Arrange the entries below as a Markdown table with two columns, Row and Line, giving each line its row number and leaving out blank lines. Omit the pictures from your answer.

◆ **Supplied data**:
##############################
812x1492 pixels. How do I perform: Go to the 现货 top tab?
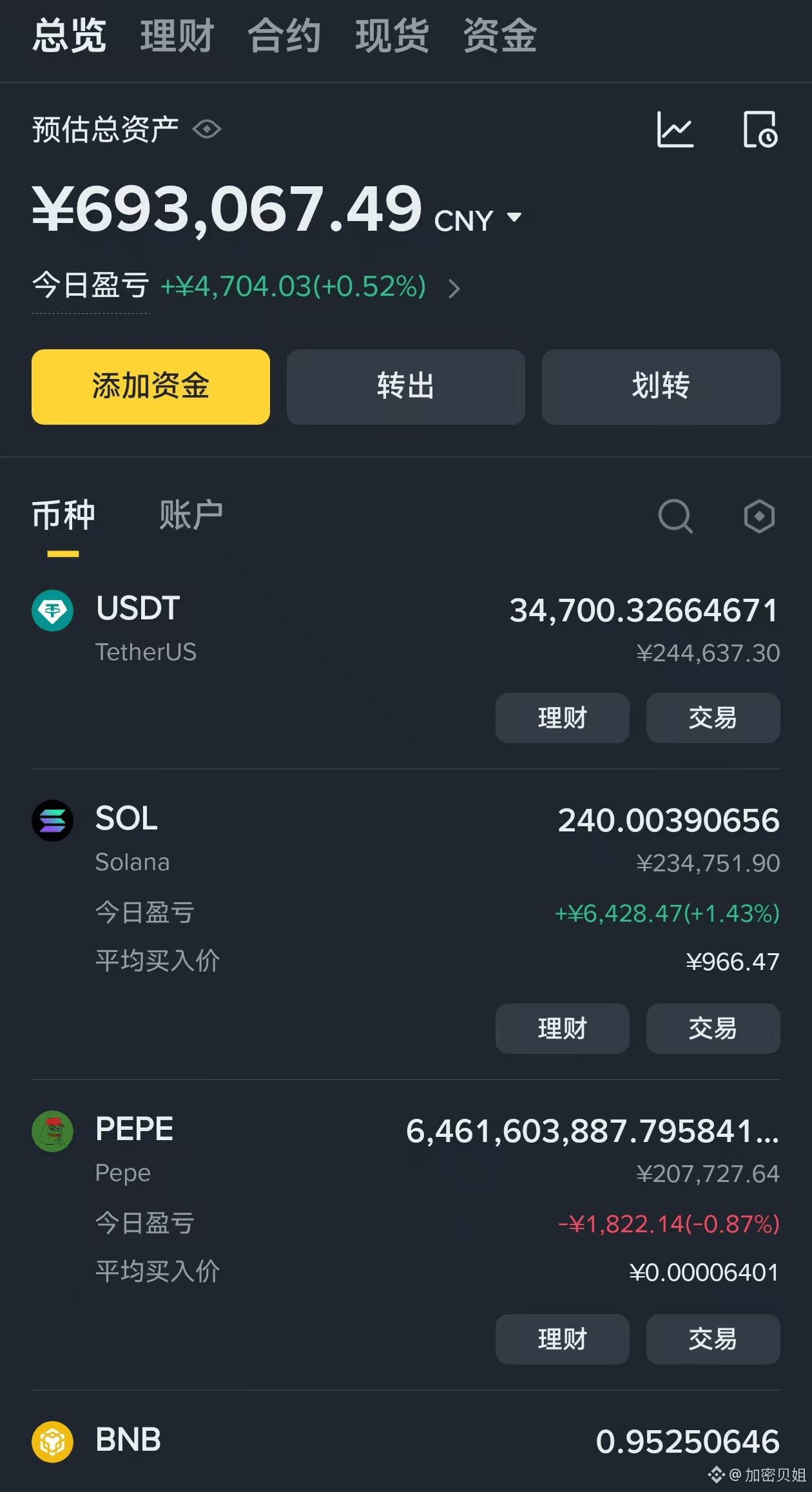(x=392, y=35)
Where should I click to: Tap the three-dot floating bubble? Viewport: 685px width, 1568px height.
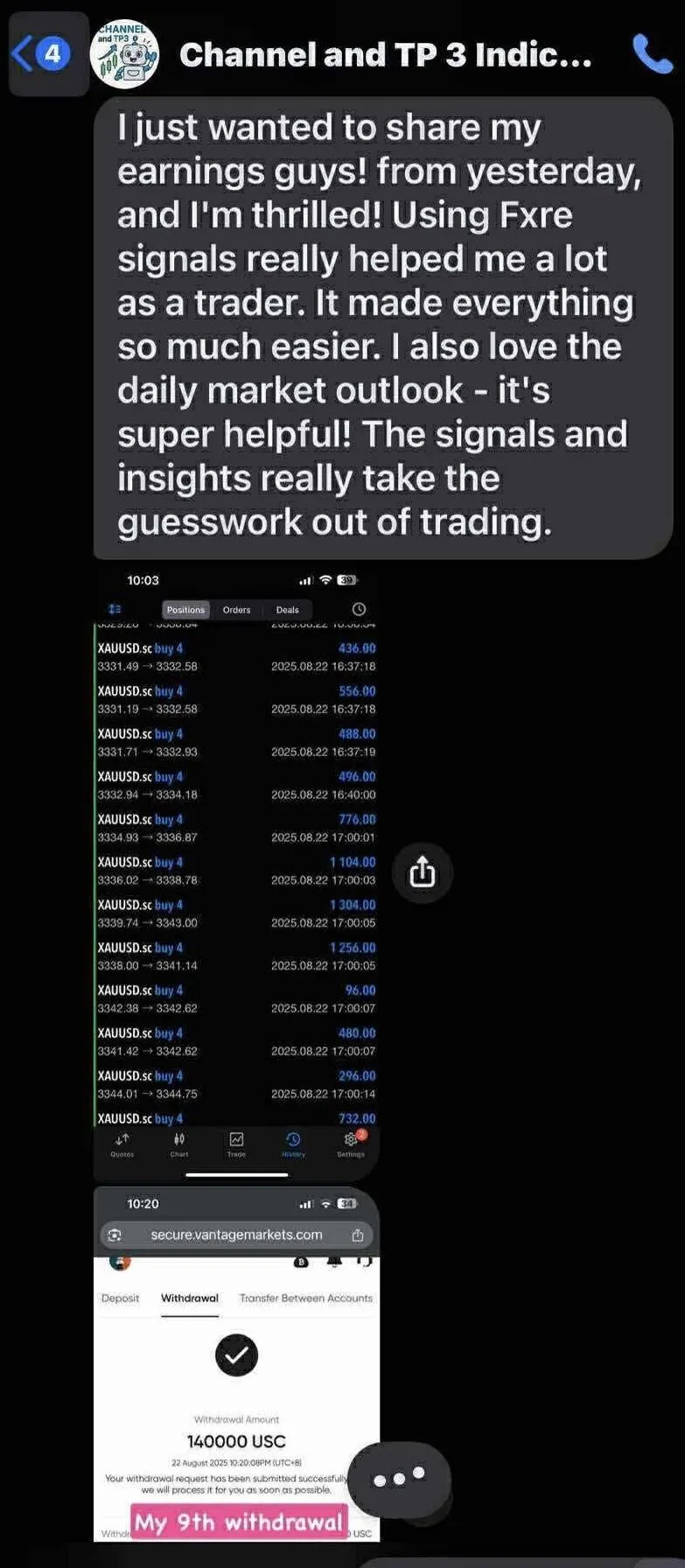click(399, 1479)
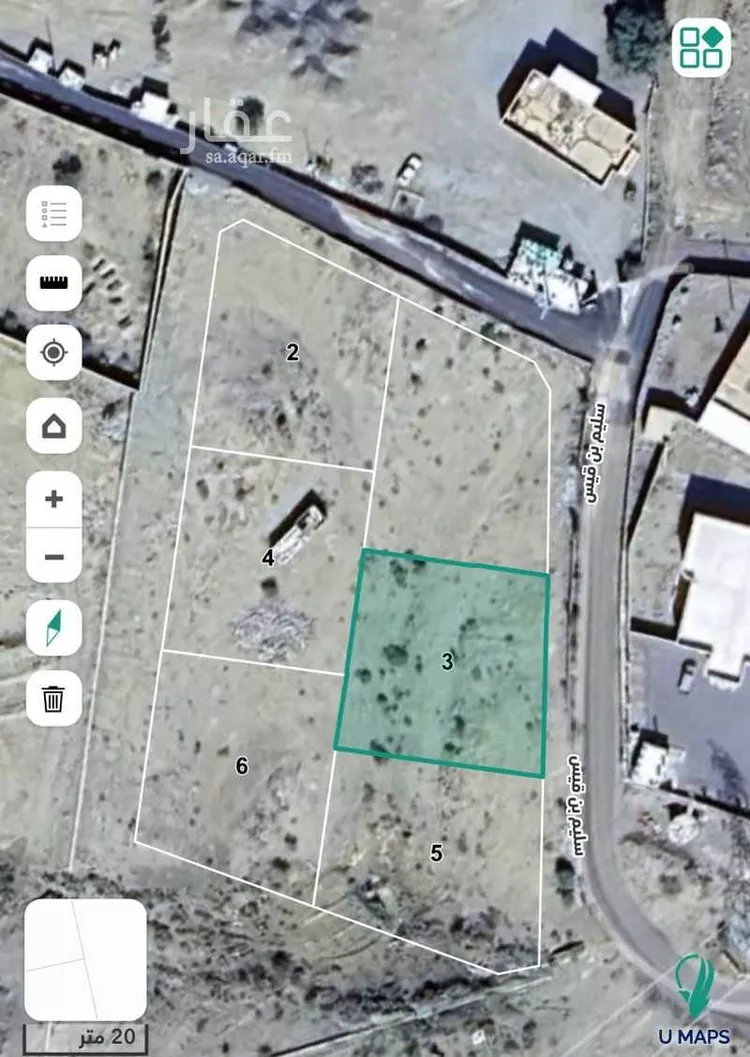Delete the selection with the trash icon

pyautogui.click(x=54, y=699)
##############################
◆ **Exercise answer**:
| Row | Line |
|---|---|
| 1 | 812x1492 pixels. How do I perform: Go to the 现货 top tab? |
| 2 | (x=392, y=35) |
| 3 | Where should I click to: Tap the three-dot floating bubble? Viewport: 685px width, 1568px height. |
| 4 | click(399, 1479) |
| 5 | Delete the selection with the trash icon |
| 6 | pyautogui.click(x=54, y=699) |